Back to today’s events. I woke this morning to the beautiful site of Lifou (still not entirely sure how to pronounce it). Crystal clear waters, rugged cliffs interspersed with white sandy beaches, and hot, still weather, Lifou proved to be an unexpected delight. We were to spend the day on this small island (population: 10,000, time-keeping skills: none), though many disembarked in the morning before heading back at lunchtime (today I had a cheese burger - very tasty). We were all delighted to find that, due to Lifou being without a harbour, we were ‘forced’ to go by lifeboat onto the island. Holding 90 people these nifty little orange and white boats acted as taxis all day, transporting people to and fro. Only ever used in emergencies it was, strangely enough, a real treat. By early afternoon the weather had transformed from clear and sunny, to cloudy and, you guessed it, rain!!! I felt sorry for those on afternoon tours, though I am told that it was a fine outing. Most of the rain passed fairly quickly though and the temperature was still quite reasonable. Couldn’t help but smile at the misfortunes of others…

An Unlock the Past  program was scheduled for this afternoon, consisting of short talks, including 2 mystery topics (one with a mystery speaker as well!). These talks were the following:
Helen Smith on ‘Death certificates and archaic medical terms’ - a natural public speaker who is easy to follow and very knowledgeable. I had already heard her talk before so chose not to attend again, though I am sure it was enjoyed, as I had enjoyed it.
Jan Gow & Allan Murrin spoke of their trip to ‘Roots Tech’, a big conference of 3,000 people in Salt Lake City which they both attended last year, Jan as a speaker, Allan as a delegate. They both spoke with excitement about their experience and surely inspired others to attend.
Leigh Summers once more spoke on an interesting topic ‘Victorians and contraception’. Leigh covered the different types of contraception available at the time, and mentioned that during the 1800s people could be (and were!) imprisoned if they wrote or spoke about it. Using ‘appropriate’ illustrations on the PowerPoint, Leigh spoke with confidence and knowledge, considering it was a … difficult … topic.
Jan Gow followed as the mystery speaker. Her topic still remains somewhat of a mystery to me, though others seemed to understand quite well. I missed the initial announcement as to what it was and believe it was about another conference she attended or a genie research group belonged to.

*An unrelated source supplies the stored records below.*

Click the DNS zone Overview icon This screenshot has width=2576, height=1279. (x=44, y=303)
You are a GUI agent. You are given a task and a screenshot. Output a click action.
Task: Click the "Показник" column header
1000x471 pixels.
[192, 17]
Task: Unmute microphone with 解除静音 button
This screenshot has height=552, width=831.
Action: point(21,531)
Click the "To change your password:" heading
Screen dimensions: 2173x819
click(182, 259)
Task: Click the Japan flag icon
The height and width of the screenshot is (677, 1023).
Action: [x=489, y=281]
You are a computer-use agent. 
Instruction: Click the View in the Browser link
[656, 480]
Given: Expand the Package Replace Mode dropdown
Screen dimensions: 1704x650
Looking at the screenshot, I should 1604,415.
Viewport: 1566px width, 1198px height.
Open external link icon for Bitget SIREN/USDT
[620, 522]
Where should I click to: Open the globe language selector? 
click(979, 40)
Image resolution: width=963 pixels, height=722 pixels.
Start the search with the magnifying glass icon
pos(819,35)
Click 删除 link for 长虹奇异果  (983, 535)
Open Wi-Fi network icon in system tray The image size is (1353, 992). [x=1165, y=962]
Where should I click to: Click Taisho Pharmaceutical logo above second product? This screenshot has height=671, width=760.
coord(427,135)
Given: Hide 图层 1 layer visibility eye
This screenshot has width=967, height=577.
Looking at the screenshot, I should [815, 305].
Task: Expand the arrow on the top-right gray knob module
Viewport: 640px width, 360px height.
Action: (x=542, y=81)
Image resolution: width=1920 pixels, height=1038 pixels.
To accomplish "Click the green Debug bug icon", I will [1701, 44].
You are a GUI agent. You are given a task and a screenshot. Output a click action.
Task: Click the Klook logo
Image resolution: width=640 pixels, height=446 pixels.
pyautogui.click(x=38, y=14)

At 5pm the opportunity was given for all to come together and hunt out others with similar research interests. I confess that I steered well clear of this group as genealogists/family historians scare me when they’re on a mission (they get this wild, purposeful look in their eyes). Following this there was a history and genealogy trivia session, which was quite enjoyable. I think I managed to answer 4 out of 40 questions, though 2 of my answers were wrong. Most of it was about genealogy though so I feel I have an excuse.

Today I only changed 5 times: the initial dressing before brekky, then into bathers in preparation for going ashore, then back into ‘relaxing’ clothes for lunch, more appropriate clothes for tea, and finally pyjamas for bed. It’s sad, I know. Climate control within the ship is such that it is a very artificial environment. I am quite pleased to have a balcony so I can feel ‘real’ air and the ‘real’ temperature without having to go two levels up on the deck. Speaking of going up and down levels, there are 19 steps between each deck, and if you wish to even remotely keep off the weight you may gain from eating such good food then up and down those stairs you go! For the next few days I will attempt to keep tally of the number of steps I climbed.

After tea there was, once more, a show. Entitled ‘Do You Want to Dance’ it was a showcase of talent (though the singing wasn’t as talented as the dancing). They moved from swing to blues to Irish to Indian to Latin to ballroom to others I can’t remember. Very diverse and very talented, it was a quality performance. Tomorrow night is ‘Pirate Night’ which features a comedy show, which I am looking forward to after a day out at Vila (Vanuatu).